China is in the process of aggressively and rapidly expanding its hegemony around the world and it is building up its military might. However, the biggest risk posed by this superpower lies in the financial sphere and it is resulting in people and capital leaving the country at unprecedented levels.
China is embroiled in dangerous geopolitical adventures in the South China Sea,
making grandiose territorial claims and building artificial islands. It reaches into other countries to silence
critics, is becoming more repressive and remains an authoritarian one-party
state. It suffers from high levels of pollution and corruption. These
tendencies are making many wealthy Chinese anxious and looking for a way out.
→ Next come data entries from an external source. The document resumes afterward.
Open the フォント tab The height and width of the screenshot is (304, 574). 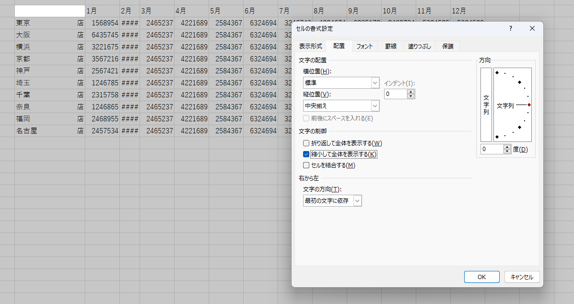pyautogui.click(x=364, y=46)
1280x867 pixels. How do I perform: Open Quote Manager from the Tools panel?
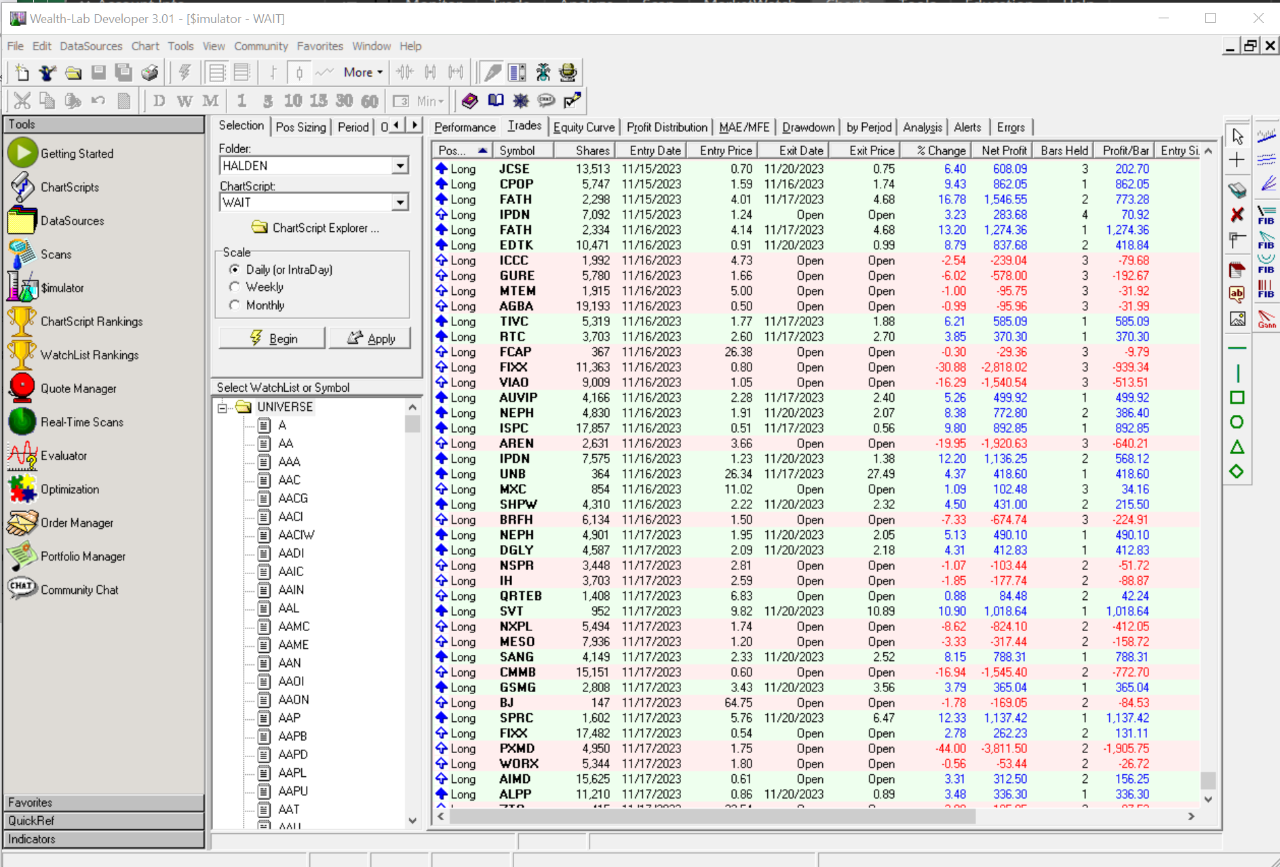(x=78, y=388)

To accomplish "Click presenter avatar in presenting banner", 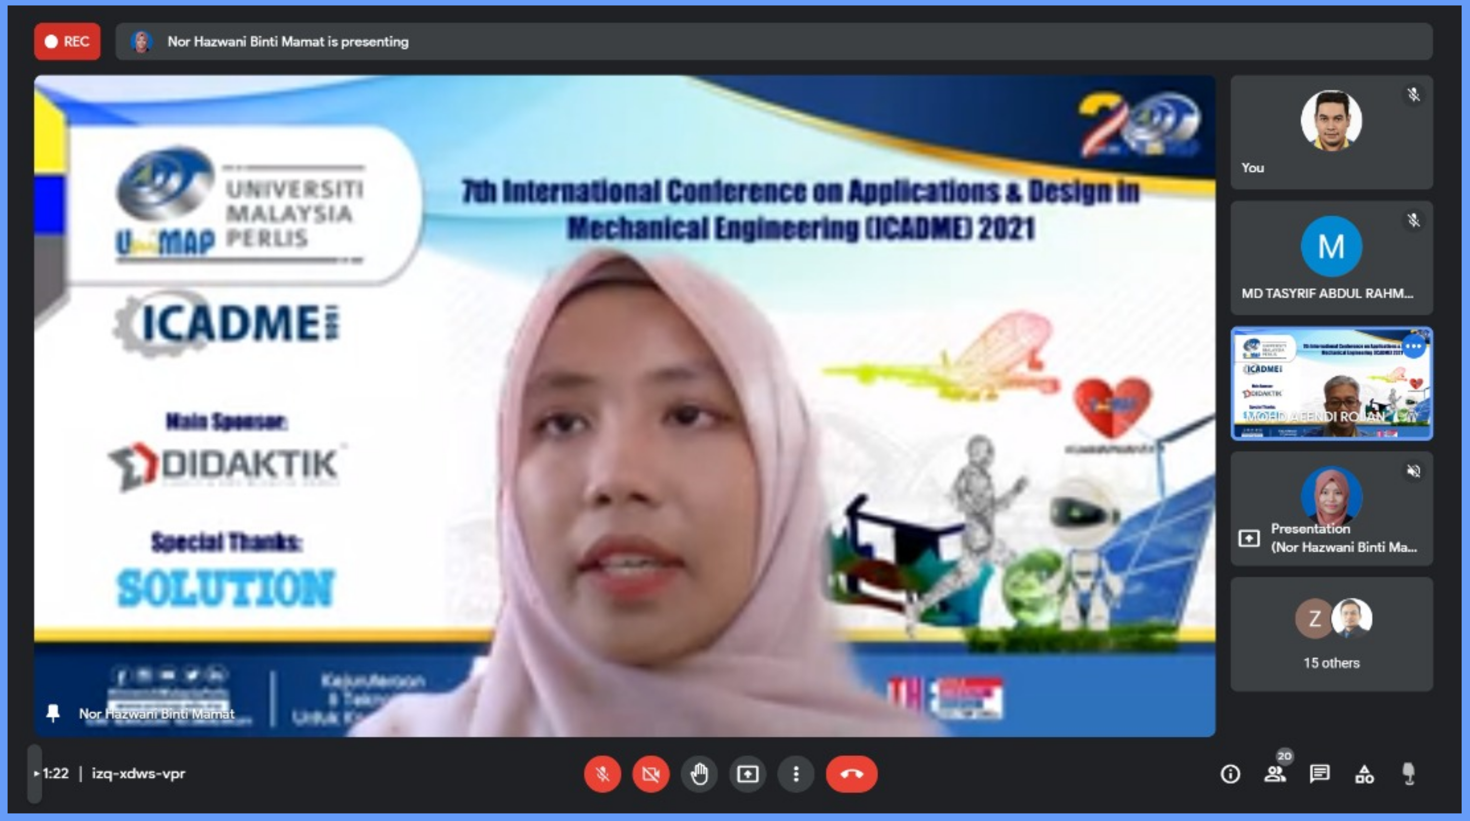I will point(142,42).
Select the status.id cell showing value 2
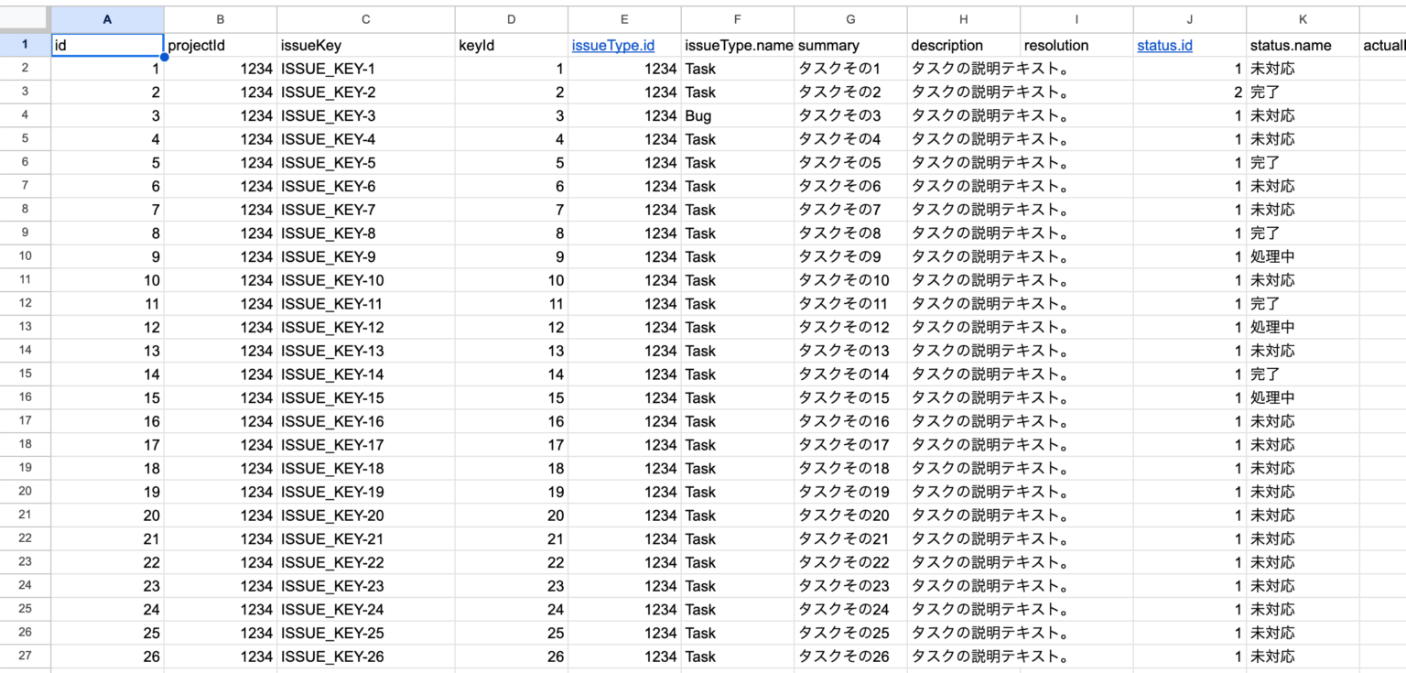1406x673 pixels. 1189,92
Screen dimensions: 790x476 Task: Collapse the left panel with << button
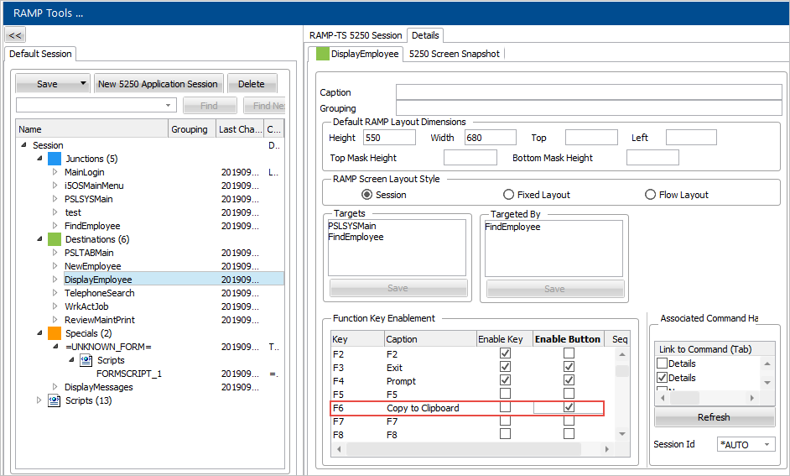15,35
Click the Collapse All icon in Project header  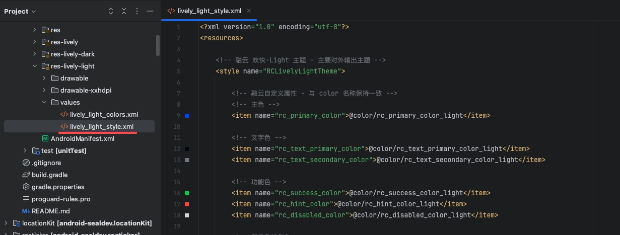[124, 11]
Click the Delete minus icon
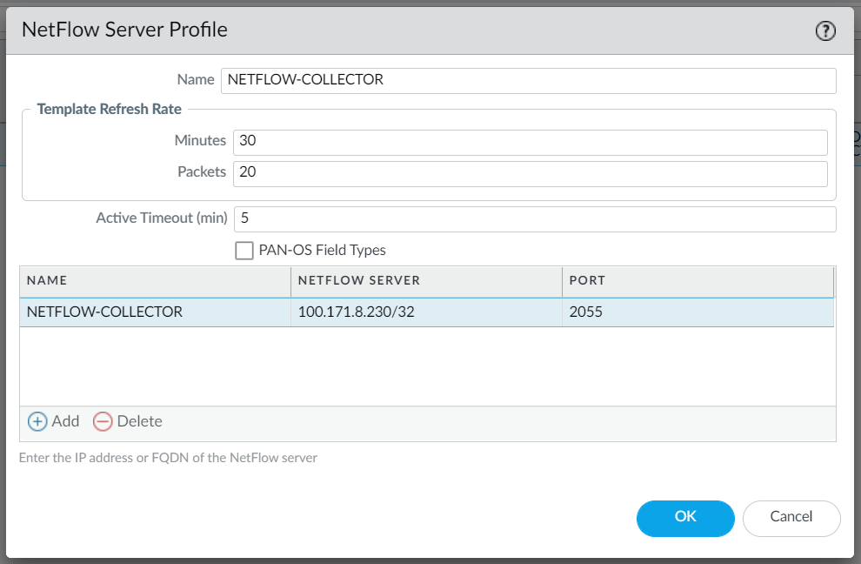Screen dimensions: 861x564 pyautogui.click(x=103, y=422)
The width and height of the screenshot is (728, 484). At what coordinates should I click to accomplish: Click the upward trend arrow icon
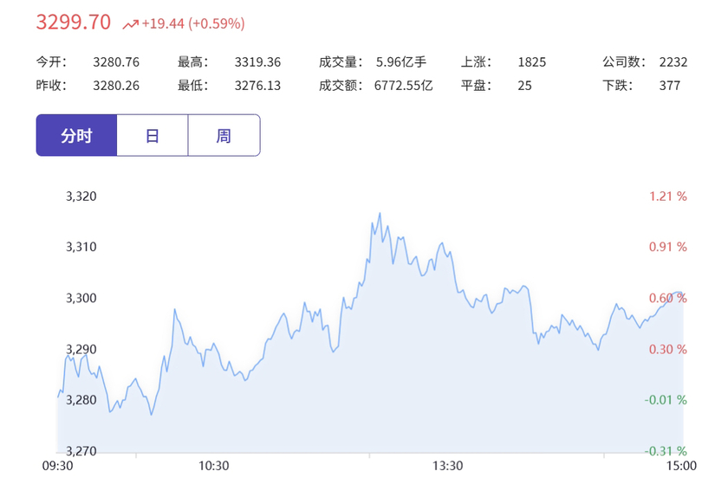(131, 23)
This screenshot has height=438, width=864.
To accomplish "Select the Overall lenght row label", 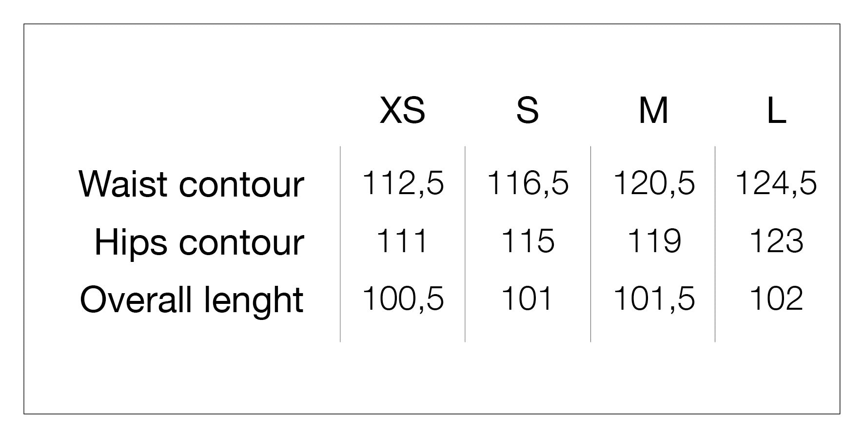I will click(x=192, y=300).
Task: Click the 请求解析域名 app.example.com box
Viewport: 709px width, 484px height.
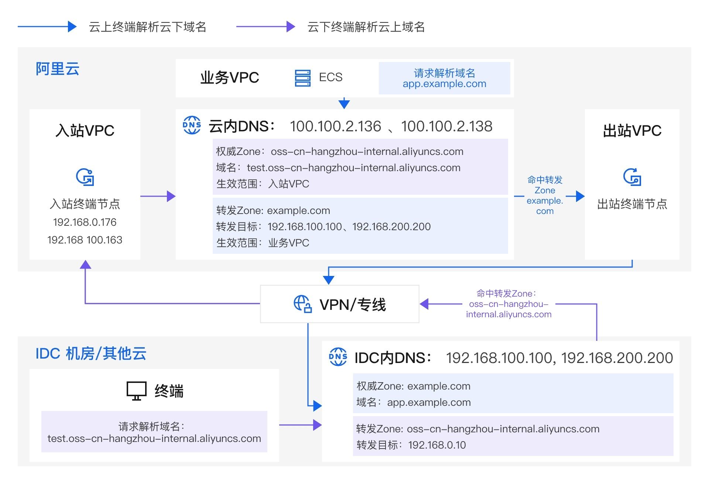Action: pos(444,78)
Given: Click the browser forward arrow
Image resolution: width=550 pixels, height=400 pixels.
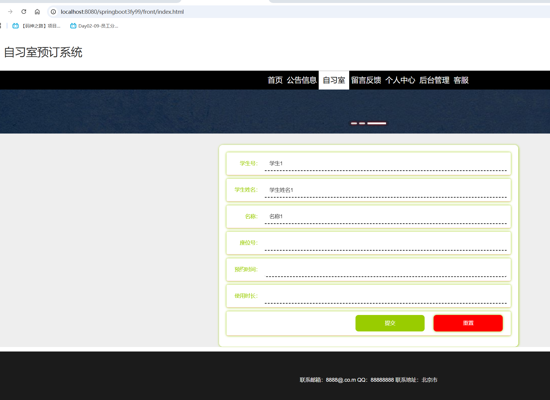Looking at the screenshot, I should pos(10,12).
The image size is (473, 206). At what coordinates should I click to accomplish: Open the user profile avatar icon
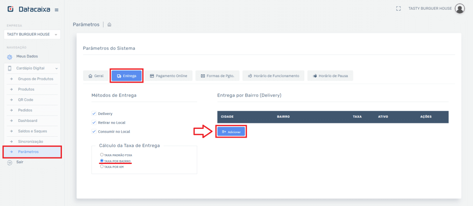click(459, 8)
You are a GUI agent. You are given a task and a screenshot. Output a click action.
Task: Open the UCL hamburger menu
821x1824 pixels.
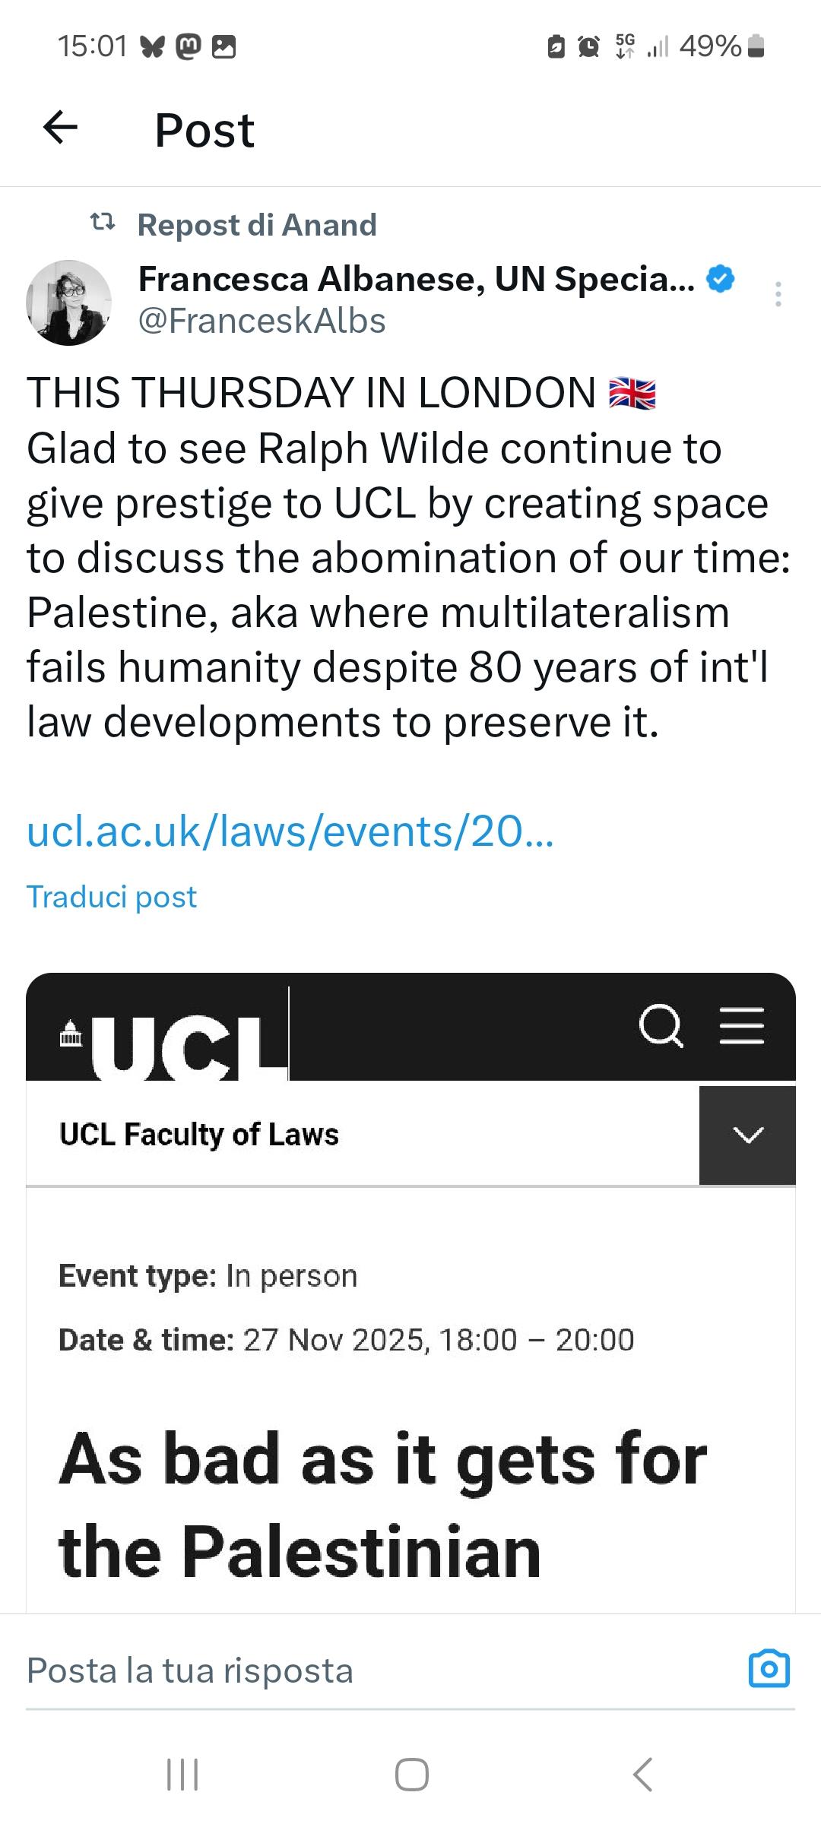741,1026
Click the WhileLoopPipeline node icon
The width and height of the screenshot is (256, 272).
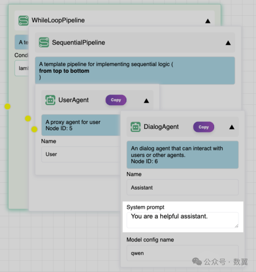pyautogui.click(x=24, y=21)
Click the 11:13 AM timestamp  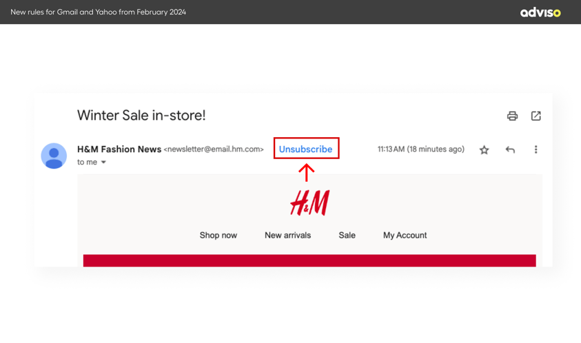[420, 149]
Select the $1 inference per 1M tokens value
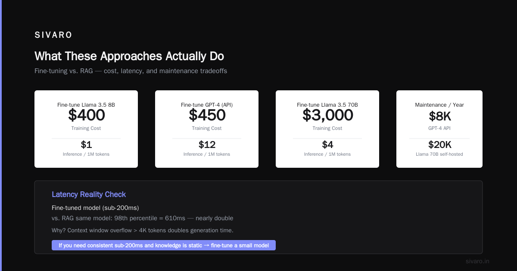Viewport: 517px width, 271px height. point(86,145)
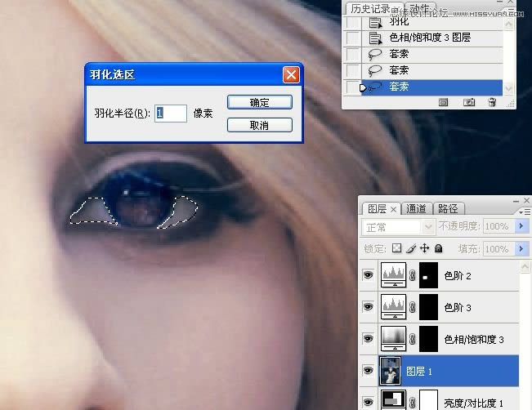The image size is (532, 410).
Task: Click the create new snapshot camera icon
Action: tap(469, 103)
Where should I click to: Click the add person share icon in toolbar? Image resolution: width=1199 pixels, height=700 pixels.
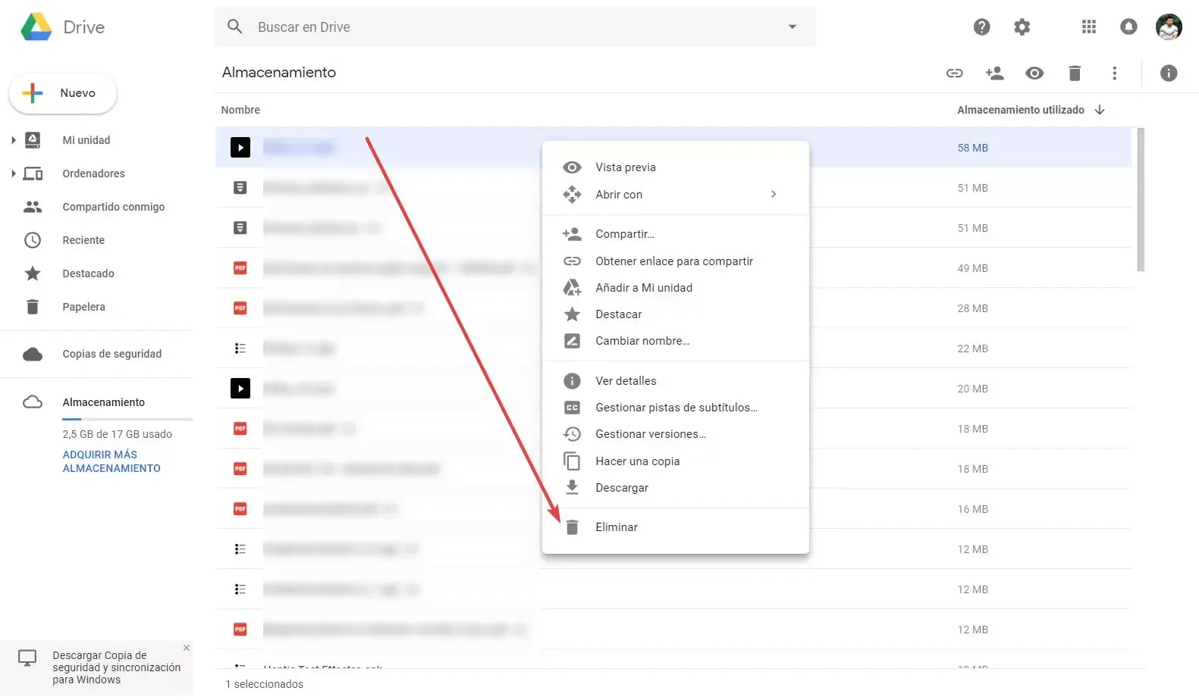(994, 73)
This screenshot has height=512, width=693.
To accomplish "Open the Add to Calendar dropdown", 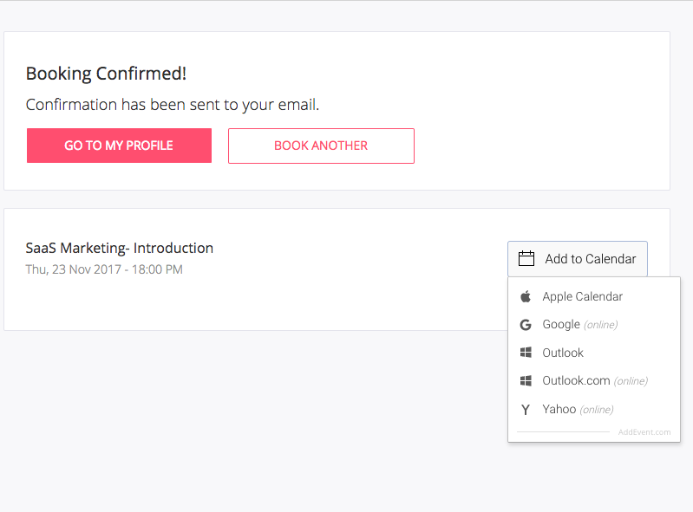I will (x=578, y=259).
China is already the largest source
of regular emigrants in the world, with more than half-a-million
Chinese immigrants settling in the OECD bloc in 2013 and millions more are
waiting their turn. China is also the largest source of
investor-class emigrants and as pointed out previously, in many host
countries Chinese make up close to 80% CBI applicants. Chinese buyers now the largest source of foreign investment in the U.S., Canadian and Australian residential property markets, driving prices sky-high.
10%
of China’s billionaires have already
emigrated and more than half of its 1.3
million millionaires plan to leave of the country in the next five years -
that is about 650,000 or about 130,000 per year until 2020. Whether they will
succeed is anybody’s guess, since only 9,000 managed to leave last year.
China is experiencing large capital and
migrant outflows - between US$450 billion and US$1.2
trillion of capital left China last year, often in the suitcases the millions
of Chinese emigrants and tourists. Chinese emigrants are allowed $50,000 per
year, but this is not well-enforced and desperate Chinese emigrants simply
smuggle their cash across borders. For example, border guards at the Vancouver
airport seized $13-million in hidden currency over the past two years, that is
in addition to the $323-million of declared currency (over $10,000) by Chinese tourists.
Apart
from capital outflows, China has $28
trillion in outstanding loans. Its credit-to-GDP gap is now three times over the danger threshold and much higher than the US
subprime bubble. Its total credit of 255% of GDP
poses a risk of a full-blown banking and systemic financial
crisis, with obvious consequences
for migration flows: The hypothesis is this: the
greater the economic risk, the faster Chinese money and emigrants move offshore.
The faster they move offshore, the greater the fear that stricter capital
controls will be implemented - Which in turn could speed up the exodus in a pre-emptive
effort to avoid the clampdown – once the clampdown occurs, there will be a
dramatic slowdown of both people and capital.